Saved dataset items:
..........
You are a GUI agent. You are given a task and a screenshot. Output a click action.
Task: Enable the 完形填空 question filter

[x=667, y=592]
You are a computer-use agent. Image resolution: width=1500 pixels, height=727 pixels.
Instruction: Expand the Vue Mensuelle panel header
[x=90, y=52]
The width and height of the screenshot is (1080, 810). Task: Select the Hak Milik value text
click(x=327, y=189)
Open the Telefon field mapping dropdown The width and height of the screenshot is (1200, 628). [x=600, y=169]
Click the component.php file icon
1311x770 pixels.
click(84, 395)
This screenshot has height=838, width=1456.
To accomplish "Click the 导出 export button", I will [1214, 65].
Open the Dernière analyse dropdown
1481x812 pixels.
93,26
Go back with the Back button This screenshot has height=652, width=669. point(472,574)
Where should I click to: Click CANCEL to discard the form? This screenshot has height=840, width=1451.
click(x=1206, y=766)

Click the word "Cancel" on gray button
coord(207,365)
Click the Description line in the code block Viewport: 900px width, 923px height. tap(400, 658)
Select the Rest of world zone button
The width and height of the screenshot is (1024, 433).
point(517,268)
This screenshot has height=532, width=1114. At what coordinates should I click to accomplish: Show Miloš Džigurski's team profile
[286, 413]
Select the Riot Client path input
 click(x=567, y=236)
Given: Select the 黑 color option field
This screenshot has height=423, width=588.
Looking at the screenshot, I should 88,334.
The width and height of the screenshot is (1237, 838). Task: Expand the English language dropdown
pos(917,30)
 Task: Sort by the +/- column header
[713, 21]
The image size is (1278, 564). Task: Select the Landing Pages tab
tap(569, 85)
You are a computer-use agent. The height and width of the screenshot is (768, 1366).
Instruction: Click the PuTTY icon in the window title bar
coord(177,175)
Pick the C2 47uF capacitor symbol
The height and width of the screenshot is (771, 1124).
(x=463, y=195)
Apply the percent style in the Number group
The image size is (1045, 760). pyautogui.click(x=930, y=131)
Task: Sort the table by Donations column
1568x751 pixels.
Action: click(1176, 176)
..........
● WRITTEN INSTRUCTION:
Please rewrite these lines with "Instruction:" changed to "Command:" wherever it occurs, leaving everything else untouched.

● WORKED SOLUTION:
You are a GUI agent. You are given a task and a screenshot. Output a click action.
Task: Enable the 完形填空 question filter

[x=667, y=592]
You are a computer-use agent. Image resolution: width=1500 pixels, height=727 pixels.
Command: Expand the Vue Mensuelle panel header
[x=90, y=52]
The width and height of the screenshot is (1080, 810). Task: Select the Hak Milik value text
click(x=327, y=189)
Open the Telefon field mapping dropdown The width and height of the screenshot is (1200, 628). [x=600, y=169]
Click the component.php file icon
1311x770 pixels.
click(84, 395)
This screenshot has height=838, width=1456.
To accomplish "Click the 导出 export button", I will [1214, 65].
Open the Dernière analyse dropdown
1481x812 pixels.
93,26
Go back with the Back button This screenshot has height=652, width=669. point(472,574)
Where should I click to: Click CANCEL to discard the form? This screenshot has height=840, width=1451.
click(x=1206, y=766)

Click the word "Cancel" on gray button
coord(207,365)
Click the Description line in the code block Viewport: 900px width, 923px height. tap(400, 658)
Select the Rest of world zone button
The width and height of the screenshot is (1024, 433).
point(517,268)
This screenshot has height=532, width=1114. At what coordinates should I click to accomplish: Show Miloš Džigurski's team profile
[286, 413]
Select the Riot Client path input
 click(x=567, y=236)
Given: Select the 黑 color option field
This screenshot has height=423, width=588.
Looking at the screenshot, I should 88,334.
The width and height of the screenshot is (1237, 838). Task: Expand the English language dropdown
pos(917,30)
 Task: Sort by the +/- column header
[713, 21]
The image size is (1278, 564). Task: Select the Landing Pages tab
tap(569, 85)
You are a computer-use agent. The height and width of the screenshot is (768, 1366).
Command: Click the PuTTY icon in the window title bar
coord(177,175)
Pick the C2 47uF capacitor symbol
The height and width of the screenshot is (771, 1124).
(x=463, y=195)
Apply the percent style in the Number group
The image size is (1045, 760). pyautogui.click(x=930, y=131)
Task: Sort the table by Donations column
1568x751 pixels.
Action: click(1176, 176)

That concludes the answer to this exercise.